Godscalck shot a look at his Navigator for confirmation and found it in the other man's broad smile. Swallowing the sinking feeling in his stomach, he sighed. "From the Guild?"

Johim, if possible, smiled even broader. "Oh no. Found him on the docks, like I said. Mad about ships. Knows his letters and his histories, and his numbers, obviously. Quizzed him half the afternoon." He tilted his head, brows sketching broad arcs. "I could get him registered with the Guild tomorrow, or when we're in port next if you're that eager to be underway."

Godscalck huffed. "Not going anywhere 'til morning tide." He glared at the other man but Johim didn't flinch or back down, eyes wide and over-bright with the madness of all Navigators. "You're set on this, aren't you?"

Johim hummed agreement and Godscalck swore. "God's teeth, you're a right needless pain. Do as you like, then. He rooms with you, I haven't got bunk space below deck, and he'll start with the scrubbing crew in the morning. Work for his keep during the day, and I don't care if you're fucking him or tutoring him the rest of the time provided he's out from under foot and sight. Are we clear?"

Johim beamed. "Clear as a calm sea, Captain," he agreed and the boy between his hands stiffened to attention but had the good sense to keep his mouth shut.

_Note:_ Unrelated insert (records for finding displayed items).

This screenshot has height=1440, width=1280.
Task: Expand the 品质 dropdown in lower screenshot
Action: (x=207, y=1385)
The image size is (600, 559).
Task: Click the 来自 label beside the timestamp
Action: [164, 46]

Godscalck waved a sharp dismissal and his Navigator grabbed the boy and fair dragged him in his wake, free hand gesturing expansively as he started in on a lecture that had nothing to do with ships and everything to do with a stream of numbers that made Godscalck's head hurt. Growling under his breath, he turned away to come face to face with his first mate's barely concealed grin, wiped away a moment too late in the face of his Captain's irritation.

"Get to work," Godscalck barked, and the man gratifyingly jumped to. "I want this ship tight and ready - we sail with the morning tide!"